#### [EXERCISE DESCRIPTION]
Line by line, the entries below are to be reproduced unaltered.

──────── SUPPLIED ENTRIES

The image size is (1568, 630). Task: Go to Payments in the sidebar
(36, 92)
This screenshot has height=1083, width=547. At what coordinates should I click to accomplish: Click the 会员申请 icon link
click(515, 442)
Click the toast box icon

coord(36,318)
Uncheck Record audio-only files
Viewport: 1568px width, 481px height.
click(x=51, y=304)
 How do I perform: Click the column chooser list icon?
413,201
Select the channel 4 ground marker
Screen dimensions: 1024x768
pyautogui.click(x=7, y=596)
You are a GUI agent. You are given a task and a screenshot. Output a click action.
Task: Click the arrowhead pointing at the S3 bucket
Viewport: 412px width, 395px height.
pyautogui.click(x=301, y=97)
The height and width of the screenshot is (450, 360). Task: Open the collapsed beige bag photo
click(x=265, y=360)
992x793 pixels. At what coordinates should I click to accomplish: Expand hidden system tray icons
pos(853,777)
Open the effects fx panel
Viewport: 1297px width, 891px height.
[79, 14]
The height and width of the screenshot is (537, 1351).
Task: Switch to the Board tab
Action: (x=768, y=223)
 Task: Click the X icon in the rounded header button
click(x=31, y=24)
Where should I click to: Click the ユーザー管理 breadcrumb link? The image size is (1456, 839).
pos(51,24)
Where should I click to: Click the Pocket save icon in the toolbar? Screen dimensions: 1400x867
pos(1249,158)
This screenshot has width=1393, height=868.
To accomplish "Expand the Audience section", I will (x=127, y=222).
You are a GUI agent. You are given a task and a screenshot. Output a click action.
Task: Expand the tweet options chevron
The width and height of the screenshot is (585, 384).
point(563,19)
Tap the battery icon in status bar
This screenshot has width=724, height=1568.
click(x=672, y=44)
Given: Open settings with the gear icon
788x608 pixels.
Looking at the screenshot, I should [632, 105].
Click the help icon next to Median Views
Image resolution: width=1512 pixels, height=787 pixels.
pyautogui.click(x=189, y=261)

────────────────

#### [THE ANSWER]
The image size is (1568, 630). Task: Go to Payments in the sidebar
(36, 92)
This screenshot has height=1083, width=547. At what coordinates should I click to accomplish: Click the 会员申请 icon link
click(515, 442)
Click the toast box icon

coord(36,318)
Uncheck Record audio-only files
Viewport: 1568px width, 481px height.
click(x=51, y=304)
 How do I perform: Click the column chooser list icon?
413,201
Select the channel 4 ground marker
Screen dimensions: 1024x768
pyautogui.click(x=7, y=596)
You are a GUI agent. You are given a task and a screenshot. Output a click action.
Task: Click the arrowhead pointing at the S3 bucket
Viewport: 412px width, 395px height.
pyautogui.click(x=301, y=97)
The height and width of the screenshot is (450, 360). Task: Open the collapsed beige bag photo
click(x=265, y=360)
992x793 pixels. At what coordinates should I click to accomplish: Expand hidden system tray icons
pos(853,777)
Open the effects fx panel
Viewport: 1297px width, 891px height.
[79, 14]
The height and width of the screenshot is (537, 1351).
Task: Switch to the Board tab
Action: (x=768, y=223)
 Task: Click the X icon in the rounded header button
click(x=31, y=24)
Where should I click to: Click the ユーザー管理 breadcrumb link? The image size is (1456, 839).
pos(51,24)
Where should I click to: Click the Pocket save icon in the toolbar? Screen dimensions: 1400x867
pos(1249,158)
This screenshot has width=1393, height=868.
To accomplish "Expand the Audience section", I will (x=127, y=222).
You are a GUI agent. You are given a task and a screenshot. Output a click action.
Task: Expand the tweet options chevron
The width and height of the screenshot is (585, 384).
point(563,19)
Tap the battery icon in status bar
This screenshot has width=724, height=1568.
click(x=672, y=44)
Given: Open settings with the gear icon
788x608 pixels.
Looking at the screenshot, I should [632, 105].
Click the help icon next to Median Views
Image resolution: width=1512 pixels, height=787 pixels.
pyautogui.click(x=189, y=261)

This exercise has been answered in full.